O povo nordestino foi um grande responsável pelo preconceito de que é alvo. No entanto, trata-se de uma responsabilidade histórico-causal, não de uma responsabilidade moral. Destituído do protagonismo histórico e de sua força produtiva, vulnerável à hostilidade da natureza e à violência da sociedade, o nordestino tornou-se refém de seus próprios passos, tal como foi difícil decidir entre morrer de fome no sertão, ou penar nas “bandas do Sul”: assumir o preconceito, e mesmo produzi-lo, é mera imperatividade das condições existenciais. A própria acriticidade do nordestino a que nos reportamos anteriormente não é imputável a ele mesmo, por ser fruto de seu analfabetismo cultural e político. O certo, porém, é que Luiz Gonzaga cantou o Nordeste, proclamou o ser nordestino gestado pelos poderosos e assumido pelos humildes, mas, não obstante suas conotações pejorativas, um ser que dava orgulho aos pequeninos, bem como força e sentido para continuar a luta interminável de seus dias. A imagética do Nordeste é a da necessidade, em que a escassez é a própria vida, e o retirante é o sujeito que, embora eternamente em busca de um lugar para viver, está, paradoxalmente, preso à sua terra natal.

CONCLUSÃO
A triste partida torna-se, portanto, uma bandeira que acena para a direção de um Nordeste eternamente curvado sobre si mesmo e de um nordestino que, apesar dadistância e da impossibilidade do retorno à sua “terra ideal”, encontra nas  cacimbas da infância a água doce que renova as veias da vida. Por isso, Luiz Gonzaga, em seu último show, no dia 6 de junho de 1989, no Teatro Guararapes do Centro de Convenções de Recife, em que recebeu homenagens de vários artistas do país, proferiu as seguintes palavras, antes de finalizá-lo


aBoa Noite minha gente! (...) Minha gente, não preciso dizer que estou enfermo. Venho receber essa Homenagem. Estou feliz, graças a Deus, por ter conseguido chegar aqui. E estou até melhor um pouquinho. Quem sabe, né?

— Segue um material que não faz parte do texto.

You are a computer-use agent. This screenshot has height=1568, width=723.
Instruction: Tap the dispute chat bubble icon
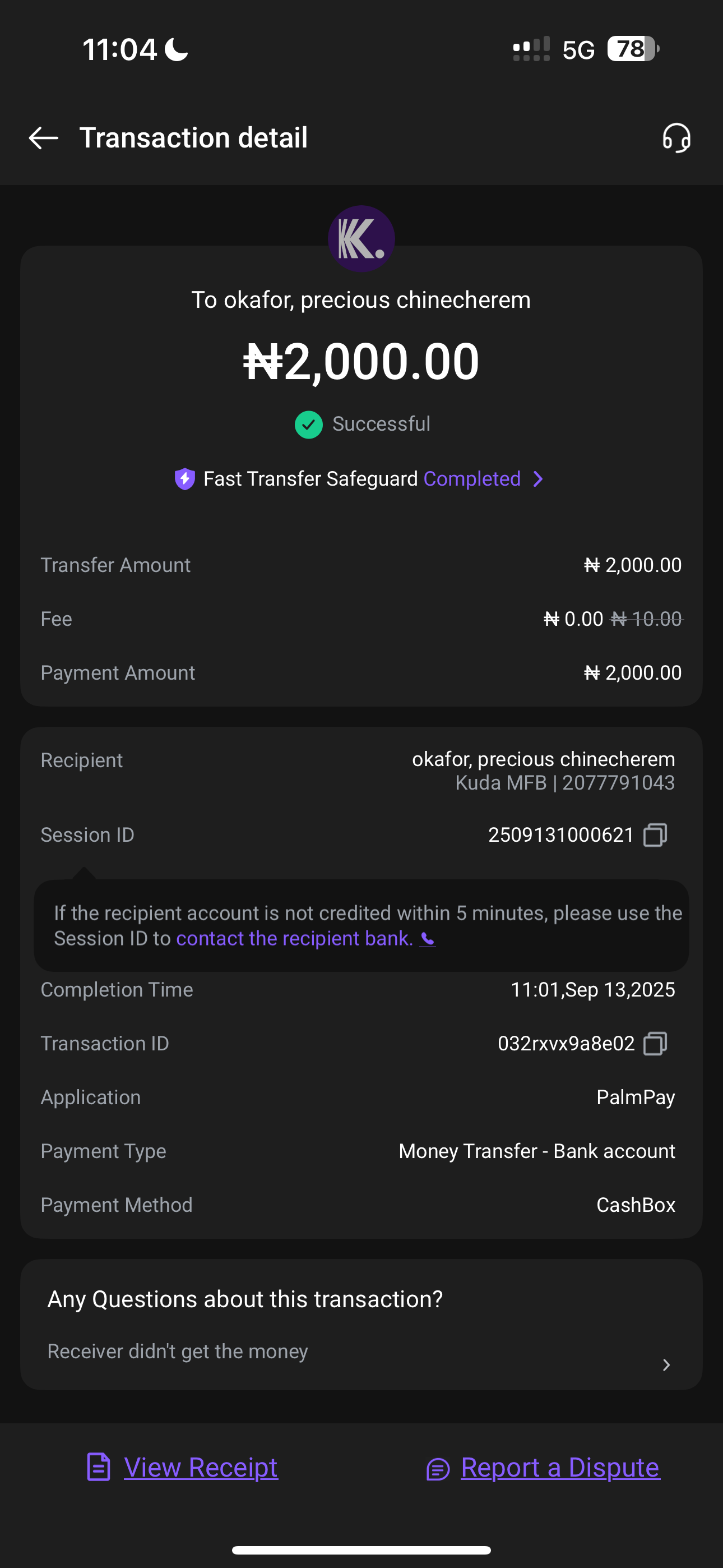coord(438,1469)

“Quero ser lembrado como o sanfoneiro que amou e cantou muito seu povo, o sertão; que cantou as aves, os animais, os padres, os cangaceiros, os retirantes, os valentes, os covardes, o amor. Este sanfoneiro viveu feliz por ver o seu nome reconhecido por outros poetas, como Gonzaguinha, Gilberto Gil, Caetano Veloso e Alceu Valença. Quero ser lembrado como o sanfoneiro que cantou muito o seu povo, que foi honesto, que criou filhos, que amou a vida, deixando um exemplo de trabalho, de paz e amor.


Quero ser lembrado como o sanfoneiro que amou e cantou muito seu povo, o sertão; que cantou as aves, os animais, os padres, os cangaceiros, os retirantes, os valentes, os covardes, o amor. Gostaria que lembrassem que sou filho de Januário e dona Santana. Gostaria que lembrassem muito de mim; que esse sanfoneiro amou muito seu povo, o Sertão. Decantou as aves, os animais, os padres, os cangaceiros, os retirantes. Decantou os valentes, os covardes e também o amor. (...) Muito obrigado (MOTA, 2007).